The profits may seem huge, but the input costs that cryptocurrencies bring to El Salvador are greater than the benefits. Bukele’s crypto promotion is popular, but the volume of crypto investment and crypto tourism is small. Financial HP and more efficient payment methods The benefits brought by it are negligible. In short, cryptocurrencies never really became popular in El Salvador. In 2022, when the hype peaked, a CID-Gallup survey found that only one in five companies accepted Bitcoin and only 5% of taxes were paid in cryptocurrencies. This figure may be even lower in the near term, as Salvadorans still have a strong preference for cash and payment cards.
In addition, rating agency Moody’s said that El Salvador spent a total of US$375 million on crypto experiments, including the launch of Chivo, subsidized transaction fees, Bitcoin ATMs, etc., which far exceeds the profits it currently holds in Bitcoin, and these profits are still likely to decrease as Bitcoin falls. Bukele’s crypto experiments delayed El Salvador’s loan agreement with the IMF, leaving El Salvador’s risk premium high and his country on the verge of default on its debt.
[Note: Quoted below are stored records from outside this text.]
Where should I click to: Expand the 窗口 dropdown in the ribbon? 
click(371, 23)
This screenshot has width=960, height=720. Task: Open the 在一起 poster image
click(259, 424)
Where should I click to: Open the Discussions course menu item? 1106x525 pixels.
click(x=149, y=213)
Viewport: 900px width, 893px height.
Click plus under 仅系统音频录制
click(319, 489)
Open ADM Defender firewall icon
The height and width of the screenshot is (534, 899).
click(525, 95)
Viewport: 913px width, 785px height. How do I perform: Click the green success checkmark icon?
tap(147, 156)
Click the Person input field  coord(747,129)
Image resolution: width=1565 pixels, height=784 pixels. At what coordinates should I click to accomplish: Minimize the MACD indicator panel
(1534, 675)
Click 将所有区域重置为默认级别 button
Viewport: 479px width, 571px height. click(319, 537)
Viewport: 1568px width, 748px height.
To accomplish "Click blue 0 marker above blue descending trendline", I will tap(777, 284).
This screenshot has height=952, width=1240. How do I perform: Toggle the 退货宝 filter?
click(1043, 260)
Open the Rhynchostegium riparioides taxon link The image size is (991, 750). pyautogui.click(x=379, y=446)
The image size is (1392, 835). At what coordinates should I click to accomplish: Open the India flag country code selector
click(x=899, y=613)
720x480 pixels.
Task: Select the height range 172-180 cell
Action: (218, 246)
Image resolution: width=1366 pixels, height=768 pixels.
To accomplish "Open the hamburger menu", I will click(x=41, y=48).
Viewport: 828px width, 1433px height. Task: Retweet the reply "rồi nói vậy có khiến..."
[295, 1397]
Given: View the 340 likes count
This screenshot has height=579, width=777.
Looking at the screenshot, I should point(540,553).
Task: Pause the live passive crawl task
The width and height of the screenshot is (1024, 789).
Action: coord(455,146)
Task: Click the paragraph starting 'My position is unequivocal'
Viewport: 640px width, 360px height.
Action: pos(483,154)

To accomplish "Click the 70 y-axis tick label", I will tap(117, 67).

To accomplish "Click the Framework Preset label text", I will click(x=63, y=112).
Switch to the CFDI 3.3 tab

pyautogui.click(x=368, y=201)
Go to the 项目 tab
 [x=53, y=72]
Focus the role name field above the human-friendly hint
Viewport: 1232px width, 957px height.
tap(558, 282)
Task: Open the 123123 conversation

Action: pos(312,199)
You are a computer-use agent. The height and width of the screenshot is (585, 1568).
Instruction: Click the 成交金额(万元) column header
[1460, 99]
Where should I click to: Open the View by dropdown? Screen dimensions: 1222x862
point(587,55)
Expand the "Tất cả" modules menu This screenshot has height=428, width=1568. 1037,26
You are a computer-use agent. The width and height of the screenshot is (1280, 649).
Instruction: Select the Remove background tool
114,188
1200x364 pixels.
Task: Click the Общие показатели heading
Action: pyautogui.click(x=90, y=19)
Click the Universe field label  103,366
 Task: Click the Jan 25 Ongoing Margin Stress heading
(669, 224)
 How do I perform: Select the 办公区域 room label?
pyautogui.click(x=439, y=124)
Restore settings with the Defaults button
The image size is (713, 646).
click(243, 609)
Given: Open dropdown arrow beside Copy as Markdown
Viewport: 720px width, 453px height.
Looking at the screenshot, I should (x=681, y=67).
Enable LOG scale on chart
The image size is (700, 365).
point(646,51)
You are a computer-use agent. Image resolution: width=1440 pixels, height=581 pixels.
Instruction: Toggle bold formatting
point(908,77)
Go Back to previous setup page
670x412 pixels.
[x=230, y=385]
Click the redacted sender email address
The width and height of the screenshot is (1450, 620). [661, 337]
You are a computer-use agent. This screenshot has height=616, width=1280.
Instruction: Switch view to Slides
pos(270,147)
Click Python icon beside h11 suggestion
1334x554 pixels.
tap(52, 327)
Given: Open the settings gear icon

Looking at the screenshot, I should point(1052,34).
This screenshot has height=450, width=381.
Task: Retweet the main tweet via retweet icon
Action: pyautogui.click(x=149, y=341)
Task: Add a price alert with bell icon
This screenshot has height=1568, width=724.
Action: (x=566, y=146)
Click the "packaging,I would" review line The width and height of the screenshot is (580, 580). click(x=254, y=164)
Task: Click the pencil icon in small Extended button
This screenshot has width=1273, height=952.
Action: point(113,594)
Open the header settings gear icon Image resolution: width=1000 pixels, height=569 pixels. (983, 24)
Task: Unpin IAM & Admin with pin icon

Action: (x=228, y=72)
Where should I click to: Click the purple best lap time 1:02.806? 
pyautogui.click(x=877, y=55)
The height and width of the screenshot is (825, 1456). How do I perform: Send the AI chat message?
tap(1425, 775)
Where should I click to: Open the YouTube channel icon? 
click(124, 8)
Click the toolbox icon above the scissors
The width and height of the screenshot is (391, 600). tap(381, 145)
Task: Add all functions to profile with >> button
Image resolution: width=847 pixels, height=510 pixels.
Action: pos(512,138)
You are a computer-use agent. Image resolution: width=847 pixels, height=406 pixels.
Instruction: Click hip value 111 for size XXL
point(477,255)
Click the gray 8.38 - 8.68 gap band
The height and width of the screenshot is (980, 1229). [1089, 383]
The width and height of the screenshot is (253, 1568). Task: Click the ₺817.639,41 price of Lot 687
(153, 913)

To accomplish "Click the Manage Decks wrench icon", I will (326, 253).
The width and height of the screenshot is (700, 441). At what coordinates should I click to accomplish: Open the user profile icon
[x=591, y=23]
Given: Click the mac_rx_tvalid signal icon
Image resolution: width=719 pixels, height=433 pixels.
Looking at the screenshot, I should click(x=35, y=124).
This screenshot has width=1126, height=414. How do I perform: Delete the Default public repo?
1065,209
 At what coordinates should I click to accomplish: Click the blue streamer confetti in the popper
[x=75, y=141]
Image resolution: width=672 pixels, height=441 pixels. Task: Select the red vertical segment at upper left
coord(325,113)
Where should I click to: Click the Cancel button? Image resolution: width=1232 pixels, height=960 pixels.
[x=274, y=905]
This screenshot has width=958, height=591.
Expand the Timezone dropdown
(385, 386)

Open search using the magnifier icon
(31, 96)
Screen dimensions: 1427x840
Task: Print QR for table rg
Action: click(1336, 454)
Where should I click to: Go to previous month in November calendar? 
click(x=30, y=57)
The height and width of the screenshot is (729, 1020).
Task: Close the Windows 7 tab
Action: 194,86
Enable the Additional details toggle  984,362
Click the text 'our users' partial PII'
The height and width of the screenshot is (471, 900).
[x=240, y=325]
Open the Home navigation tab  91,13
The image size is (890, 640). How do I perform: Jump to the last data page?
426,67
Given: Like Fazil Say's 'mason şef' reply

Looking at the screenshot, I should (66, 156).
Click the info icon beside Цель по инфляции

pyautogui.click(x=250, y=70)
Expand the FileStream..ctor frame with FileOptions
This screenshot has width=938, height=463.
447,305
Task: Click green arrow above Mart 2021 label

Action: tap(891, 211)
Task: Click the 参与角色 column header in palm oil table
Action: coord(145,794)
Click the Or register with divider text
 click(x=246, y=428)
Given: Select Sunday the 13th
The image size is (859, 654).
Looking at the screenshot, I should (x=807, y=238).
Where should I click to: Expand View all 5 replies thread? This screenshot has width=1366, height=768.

But Bukele’s approval rating is extremely high, usually exceeding 90%. He claims to be “the most popular dictator in the world,” but this is not because he advocates cryptocurrencies, but because of his severe crackdown on criminal activities, in which due process and the rights of criminal suspects are ignored. His obsession with cryptocurrencies has not alleviated El Salvador’s economic woes. Although Bitcoin may still be a reserve asset on the country’s balance sheet, its days as a legal tender in El Salvador are over. Bukele is just a cryptocurrency utopian whose crazy ideas collide with reality.